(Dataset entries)
<<<<
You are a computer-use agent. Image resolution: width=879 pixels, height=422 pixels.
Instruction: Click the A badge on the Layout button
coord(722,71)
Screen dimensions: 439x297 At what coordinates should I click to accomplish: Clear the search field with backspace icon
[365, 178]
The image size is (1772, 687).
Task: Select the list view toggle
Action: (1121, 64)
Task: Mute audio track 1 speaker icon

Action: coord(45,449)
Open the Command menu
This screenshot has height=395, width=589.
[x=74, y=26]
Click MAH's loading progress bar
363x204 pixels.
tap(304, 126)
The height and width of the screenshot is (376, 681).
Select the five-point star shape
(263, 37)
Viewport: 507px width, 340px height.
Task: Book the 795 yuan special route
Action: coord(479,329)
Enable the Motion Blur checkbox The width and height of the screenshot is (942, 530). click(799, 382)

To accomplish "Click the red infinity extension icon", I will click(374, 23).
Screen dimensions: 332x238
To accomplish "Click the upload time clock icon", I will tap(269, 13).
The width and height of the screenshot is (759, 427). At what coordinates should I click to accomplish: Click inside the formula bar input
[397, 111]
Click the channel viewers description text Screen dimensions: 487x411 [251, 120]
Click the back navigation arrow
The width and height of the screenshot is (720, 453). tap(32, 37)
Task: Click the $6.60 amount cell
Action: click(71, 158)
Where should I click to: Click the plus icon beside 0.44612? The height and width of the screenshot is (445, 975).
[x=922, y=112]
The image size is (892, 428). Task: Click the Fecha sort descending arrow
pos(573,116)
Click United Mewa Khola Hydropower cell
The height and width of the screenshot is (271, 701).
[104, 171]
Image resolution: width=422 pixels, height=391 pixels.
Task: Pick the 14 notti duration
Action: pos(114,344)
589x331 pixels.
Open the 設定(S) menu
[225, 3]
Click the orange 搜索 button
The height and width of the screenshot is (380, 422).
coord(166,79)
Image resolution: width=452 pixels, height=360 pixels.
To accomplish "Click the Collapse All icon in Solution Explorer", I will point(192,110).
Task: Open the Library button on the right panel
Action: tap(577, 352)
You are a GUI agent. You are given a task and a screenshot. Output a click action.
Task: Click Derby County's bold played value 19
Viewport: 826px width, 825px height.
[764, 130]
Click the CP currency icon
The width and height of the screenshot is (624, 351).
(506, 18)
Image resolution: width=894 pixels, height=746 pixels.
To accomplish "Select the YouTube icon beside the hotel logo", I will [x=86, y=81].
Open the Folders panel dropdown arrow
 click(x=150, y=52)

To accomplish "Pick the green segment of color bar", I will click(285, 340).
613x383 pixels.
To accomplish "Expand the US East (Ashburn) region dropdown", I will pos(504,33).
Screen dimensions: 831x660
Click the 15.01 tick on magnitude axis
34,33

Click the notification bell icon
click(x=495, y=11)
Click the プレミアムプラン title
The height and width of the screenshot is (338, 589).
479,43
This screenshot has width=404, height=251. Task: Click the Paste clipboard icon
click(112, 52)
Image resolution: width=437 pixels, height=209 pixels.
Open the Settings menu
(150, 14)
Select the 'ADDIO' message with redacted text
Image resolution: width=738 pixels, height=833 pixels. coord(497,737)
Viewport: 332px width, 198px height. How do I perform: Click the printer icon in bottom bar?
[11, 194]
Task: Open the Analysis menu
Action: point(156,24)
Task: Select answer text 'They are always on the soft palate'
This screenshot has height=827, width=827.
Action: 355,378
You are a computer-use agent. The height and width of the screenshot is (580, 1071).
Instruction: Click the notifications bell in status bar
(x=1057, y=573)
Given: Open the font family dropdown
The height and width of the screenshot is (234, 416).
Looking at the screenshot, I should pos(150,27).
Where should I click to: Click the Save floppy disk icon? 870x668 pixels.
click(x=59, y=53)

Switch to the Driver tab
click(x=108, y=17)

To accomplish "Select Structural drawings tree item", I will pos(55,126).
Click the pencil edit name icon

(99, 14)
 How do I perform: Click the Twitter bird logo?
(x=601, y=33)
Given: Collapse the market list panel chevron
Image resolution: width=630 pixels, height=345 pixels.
>>>>
_Required work_: Please restate each record exactly as it reads.

_Solved problem_:
You are a computer-use agent. Image resolution: width=879 pixels, height=422 pixels.
Instruction: Click the A badge on the Layout button
coord(722,71)
Screen dimensions: 439x297 At what coordinates should I click to accomplish: Clear the search field with backspace icon
[365, 178]
The image size is (1772, 687).
Task: Select the list view toggle
Action: (1121, 64)
Task: Mute audio track 1 speaker icon

Action: coord(45,449)
Open the Command menu
This screenshot has height=395, width=589.
[x=74, y=26]
Click MAH's loading progress bar
363x204 pixels.
tap(304, 126)
The height and width of the screenshot is (376, 681).
Select the five-point star shape
(263, 37)
Viewport: 507px width, 340px height.
Task: Book the 795 yuan special route
Action: coord(479,329)
Enable the Motion Blur checkbox The width and height of the screenshot is (942, 530). click(799, 382)

To accomplish "Click the red infinity extension icon", I will click(374, 23).
Screen dimensions: 332x238
To accomplish "Click the upload time clock icon", I will tap(269, 13).
The width and height of the screenshot is (759, 427). At what coordinates should I click to accomplish: Click inside the formula bar input
[397, 111]
Click the channel viewers description text Screen dimensions: 487x411 [251, 120]
Click the back navigation arrow
The width and height of the screenshot is (720, 453). tap(32, 37)
Task: Click the $6.60 amount cell
Action: click(71, 158)
Where should I click to: Click the plus icon beside 0.44612? The height and width of the screenshot is (445, 975).
[x=922, y=112]
The image size is (892, 428). Task: Click the Fecha sort descending arrow
pos(573,116)
Click United Mewa Khola Hydropower cell
The height and width of the screenshot is (271, 701).
[104, 171]
Image resolution: width=422 pixels, height=391 pixels.
Task: Pick the 14 notti duration
Action: pos(114,344)
589x331 pixels.
Open the 設定(S) menu
[225, 3]
Click the orange 搜索 button
The height and width of the screenshot is (380, 422).
coord(166,79)
Image resolution: width=452 pixels, height=360 pixels.
To accomplish "Click the Collapse All icon in Solution Explorer", I will point(192,110).
Task: Open the Library button on the right panel
Action: tap(577, 352)
You are a GUI agent. You are given a task and a screenshot. Output a click action.
Task: Click Derby County's bold played value 19
Viewport: 826px width, 825px height.
[764, 130]
Click the CP currency icon
The width and height of the screenshot is (624, 351).
(506, 18)
Image resolution: width=894 pixels, height=746 pixels.
To accomplish "Select the YouTube icon beside the hotel logo", I will [x=86, y=81].
Open the Folders panel dropdown arrow
 click(x=150, y=52)

To accomplish "Pick the green segment of color bar", I will click(285, 340).
613x383 pixels.
To accomplish "Expand the US East (Ashburn) region dropdown", I will pos(504,33).
Screen dimensions: 831x660
Click the 15.01 tick on magnitude axis
34,33

Click the notification bell icon
click(x=495, y=11)
Click the プレミアムプラン title
The height and width of the screenshot is (338, 589).
479,43
This screenshot has width=404, height=251. Task: Click the Paste clipboard icon
click(112, 52)
Image resolution: width=437 pixels, height=209 pixels.
Open the Settings menu
(150, 14)
Select the 'ADDIO' message with redacted text
Image resolution: width=738 pixels, height=833 pixels. coord(497,737)
Viewport: 332px width, 198px height. How do I perform: Click the printer icon in bottom bar?
[11, 194]
Task: Open the Analysis menu
Action: point(156,24)
Task: Select answer text 'They are always on the soft palate'
This screenshot has height=827, width=827.
Action: 355,378
You are a computer-use agent. The height and width of the screenshot is (580, 1071).
Instruction: Click the notifications bell in status bar
(x=1057, y=573)
Given: Open the font family dropdown
The height and width of the screenshot is (234, 416).
Looking at the screenshot, I should pos(150,27).
Where should I click to: Click the Save floppy disk icon? 870x668 pixels.
click(x=59, y=53)

Switch to the Driver tab
click(x=108, y=17)

To accomplish "Select Structural drawings tree item", I will pos(55,126).
Click the pencil edit name icon

(99, 14)
 How do I perform: Click the Twitter bird logo?
(x=601, y=33)
Given: Collapse the market list panel chevron
Image resolution: width=630 pixels, height=345 pixels.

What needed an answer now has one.